Desde que la sangre podrida de Yohav la había destruido, era la primera vez que su garganta llegaba a emitir algo más que una risa grotesca o un estertor informe. Las lágrimas subieron a sus ojos y los latidos de su corazón se aceleraron.

– ¡Laüme! ¡Laüme! ¡Laüme! -repitió, cada vez más deprisa y más fuerte, y con voz más clara y más segura.

Con el rostro púrpura, se volvió hacia Dragoncino para hacerle testigo del milagro, pero Galjero no se despertó, pese a las sacudidas que ella le dio. Durante toda la noche, Laüme buscó febrilmente otras palabras para escribirlas en el polvo. Recordaba pocas, pero las articulaba correctamente. Estaban «día» y «noche». Estaban «muerte» y «amor». «Saber» y «venganza»… Con las luces del alba, registró la casa en busca de telas para calentarse el cuerpo. Encontró una larga capa de lana basta, unos zuecos de madera para calzar sus pies desnudos, que los guijarros del camino habían dejado en carne viva. Encontró también una especie de sayal grueso que se puso Dragoncino.

Los dos vagabundos abandonaron la cabaña y siguieron su camino. Al mediodía, se levantaron fuertes rachas de viento. Las nubes resistieron un rato en una mezcla confusa y se deshilacharon antes de desaparecer por completo. El cielo se aclaró, pero las borrascas soplaban todavía entre los cipreses y las encinas. En el cruce de una senda herbosa con una pista de arena se elevaba una gran cruz de hierro oxidado que dominaba una pileta de piedra con la superficie salpicada de juncos y nenúfares. Un grupo hacía alto en la alberca, quizá de unas treinta personas, ni soldados ni saqueadores ni peregrinos escoltados. Se trataba de una compañía de gitanos llegada de los países de Berbería, que abrevaban las mulas de sus tiros. Iban de ciudad en ciudad realizando números de entretenimiento y representando misterios edificantes.

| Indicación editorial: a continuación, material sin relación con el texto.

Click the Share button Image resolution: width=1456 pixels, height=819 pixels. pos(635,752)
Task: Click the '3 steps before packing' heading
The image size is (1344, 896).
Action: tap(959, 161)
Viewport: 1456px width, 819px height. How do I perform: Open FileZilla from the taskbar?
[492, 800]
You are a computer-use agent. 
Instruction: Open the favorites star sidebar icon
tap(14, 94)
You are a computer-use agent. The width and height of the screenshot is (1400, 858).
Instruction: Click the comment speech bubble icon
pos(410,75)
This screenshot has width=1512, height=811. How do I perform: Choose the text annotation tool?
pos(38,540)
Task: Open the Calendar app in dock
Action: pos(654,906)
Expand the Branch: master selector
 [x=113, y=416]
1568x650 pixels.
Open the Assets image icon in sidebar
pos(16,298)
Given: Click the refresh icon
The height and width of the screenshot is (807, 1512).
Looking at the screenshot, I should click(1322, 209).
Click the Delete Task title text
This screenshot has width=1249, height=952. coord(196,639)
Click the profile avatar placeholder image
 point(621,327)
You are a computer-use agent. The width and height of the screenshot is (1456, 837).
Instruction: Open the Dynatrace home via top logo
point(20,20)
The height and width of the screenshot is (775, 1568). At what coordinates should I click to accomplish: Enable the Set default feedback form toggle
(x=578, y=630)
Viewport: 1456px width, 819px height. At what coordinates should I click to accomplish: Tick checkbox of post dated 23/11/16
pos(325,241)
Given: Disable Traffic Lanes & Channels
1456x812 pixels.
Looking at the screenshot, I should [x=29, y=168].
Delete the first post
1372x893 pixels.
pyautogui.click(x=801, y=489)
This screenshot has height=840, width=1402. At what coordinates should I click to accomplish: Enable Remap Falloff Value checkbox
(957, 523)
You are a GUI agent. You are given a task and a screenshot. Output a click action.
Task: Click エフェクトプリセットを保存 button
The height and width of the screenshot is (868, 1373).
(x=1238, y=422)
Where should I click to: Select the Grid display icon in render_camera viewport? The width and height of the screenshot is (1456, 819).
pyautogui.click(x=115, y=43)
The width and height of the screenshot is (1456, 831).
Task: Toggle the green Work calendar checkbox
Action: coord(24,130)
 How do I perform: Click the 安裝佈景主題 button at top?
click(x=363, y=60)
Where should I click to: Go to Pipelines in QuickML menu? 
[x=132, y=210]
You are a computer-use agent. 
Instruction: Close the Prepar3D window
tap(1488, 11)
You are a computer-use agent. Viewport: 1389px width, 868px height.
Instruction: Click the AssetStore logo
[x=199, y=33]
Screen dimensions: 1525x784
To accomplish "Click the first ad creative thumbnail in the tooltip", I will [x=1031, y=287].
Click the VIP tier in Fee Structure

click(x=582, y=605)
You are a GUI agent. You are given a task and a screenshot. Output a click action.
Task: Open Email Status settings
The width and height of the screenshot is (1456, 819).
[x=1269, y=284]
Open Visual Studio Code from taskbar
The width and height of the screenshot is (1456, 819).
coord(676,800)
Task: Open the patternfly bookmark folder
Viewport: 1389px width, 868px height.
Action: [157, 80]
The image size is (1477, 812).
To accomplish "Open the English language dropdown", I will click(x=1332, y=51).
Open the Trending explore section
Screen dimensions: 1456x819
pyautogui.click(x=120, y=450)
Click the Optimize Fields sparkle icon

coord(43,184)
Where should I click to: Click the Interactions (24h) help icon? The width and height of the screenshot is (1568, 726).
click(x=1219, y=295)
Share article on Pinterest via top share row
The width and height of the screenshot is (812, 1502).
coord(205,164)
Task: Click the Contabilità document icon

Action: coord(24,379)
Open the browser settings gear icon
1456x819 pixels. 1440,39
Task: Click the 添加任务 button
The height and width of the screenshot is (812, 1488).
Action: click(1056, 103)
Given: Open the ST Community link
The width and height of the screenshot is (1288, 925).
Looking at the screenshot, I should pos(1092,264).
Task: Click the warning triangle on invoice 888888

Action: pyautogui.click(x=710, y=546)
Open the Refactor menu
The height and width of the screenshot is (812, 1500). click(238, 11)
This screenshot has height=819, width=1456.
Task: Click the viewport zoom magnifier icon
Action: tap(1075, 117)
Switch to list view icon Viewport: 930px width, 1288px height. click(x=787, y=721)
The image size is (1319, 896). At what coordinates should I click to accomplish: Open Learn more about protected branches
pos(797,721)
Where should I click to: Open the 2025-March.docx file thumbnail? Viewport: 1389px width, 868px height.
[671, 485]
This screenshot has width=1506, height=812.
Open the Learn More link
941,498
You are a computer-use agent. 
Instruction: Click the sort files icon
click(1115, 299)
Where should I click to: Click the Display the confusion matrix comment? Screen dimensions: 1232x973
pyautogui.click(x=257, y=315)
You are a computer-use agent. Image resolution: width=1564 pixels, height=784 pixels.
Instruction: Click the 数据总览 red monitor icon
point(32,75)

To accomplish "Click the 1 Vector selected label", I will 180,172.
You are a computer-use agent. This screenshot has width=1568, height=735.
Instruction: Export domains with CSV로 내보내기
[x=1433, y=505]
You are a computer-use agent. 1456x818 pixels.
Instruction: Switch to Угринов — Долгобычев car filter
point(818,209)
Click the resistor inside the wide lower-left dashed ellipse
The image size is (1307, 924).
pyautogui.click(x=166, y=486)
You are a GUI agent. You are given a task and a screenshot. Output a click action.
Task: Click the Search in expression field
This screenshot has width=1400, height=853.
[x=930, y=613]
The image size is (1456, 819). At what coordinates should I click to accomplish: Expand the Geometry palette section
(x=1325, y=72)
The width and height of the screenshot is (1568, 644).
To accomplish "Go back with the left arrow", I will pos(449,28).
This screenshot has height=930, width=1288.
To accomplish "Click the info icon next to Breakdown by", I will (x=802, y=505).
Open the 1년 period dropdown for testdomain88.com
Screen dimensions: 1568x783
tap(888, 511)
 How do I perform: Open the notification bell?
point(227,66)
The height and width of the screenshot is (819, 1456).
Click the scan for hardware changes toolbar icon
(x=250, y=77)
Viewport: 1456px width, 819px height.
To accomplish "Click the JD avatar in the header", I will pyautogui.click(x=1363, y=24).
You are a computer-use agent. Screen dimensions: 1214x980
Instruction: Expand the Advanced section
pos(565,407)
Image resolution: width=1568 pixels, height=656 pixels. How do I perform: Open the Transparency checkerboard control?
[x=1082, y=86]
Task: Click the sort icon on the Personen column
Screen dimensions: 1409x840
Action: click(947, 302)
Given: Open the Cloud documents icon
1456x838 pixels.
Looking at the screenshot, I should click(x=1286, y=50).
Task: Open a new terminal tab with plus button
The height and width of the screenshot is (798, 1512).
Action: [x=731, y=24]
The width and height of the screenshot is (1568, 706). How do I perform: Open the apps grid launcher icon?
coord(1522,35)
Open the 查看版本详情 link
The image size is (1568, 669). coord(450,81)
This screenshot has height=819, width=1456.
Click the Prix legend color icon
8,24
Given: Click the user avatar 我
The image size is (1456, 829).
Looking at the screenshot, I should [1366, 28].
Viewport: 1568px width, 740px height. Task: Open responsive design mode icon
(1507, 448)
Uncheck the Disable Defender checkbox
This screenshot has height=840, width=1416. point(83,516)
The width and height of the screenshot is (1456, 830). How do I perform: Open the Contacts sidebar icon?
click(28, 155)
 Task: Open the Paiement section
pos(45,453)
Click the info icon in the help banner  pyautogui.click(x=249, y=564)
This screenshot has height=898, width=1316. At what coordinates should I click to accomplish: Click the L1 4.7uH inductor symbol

Cuando Laüme y Dragoncino avanzaron entre ellos para ir a beber, fruncieron los labios y los miraron en silencio. Su jefe se llamaba Sartis. Era un hombrecillo orondo, de piel amarilla y ojos globulosos. Conducía a sus compañeros a Francia, donde decían que las guerras eran entonces menos frecuentes que en Italia. En las representaciones interpretaba el papel de san José. No era un mal sujeto, pero odiaba dejar escapar una ocasión. Al primer vistazo había notado que Laüme era bella, a pesar de la tierra y los piojos que poblaban sus cabellos, a pesar de la delgadez patente bajo sus ropas mal ajustadas. A una señal suya, uno de sus secuaces abatió su pesado bastón de caminante sobre la nuca de Galjero, mientras que otros dos se apoderaban de la muchacha y le arrancaban sus andrajos. Laüme chilló y enseñó los dientes como un animal cazado en una trampa. Sus gritos eran tan fuertes, su expresión tan feroz, que Sartis retrocedió a pesar del bulto que hinchaba ya sus calzones.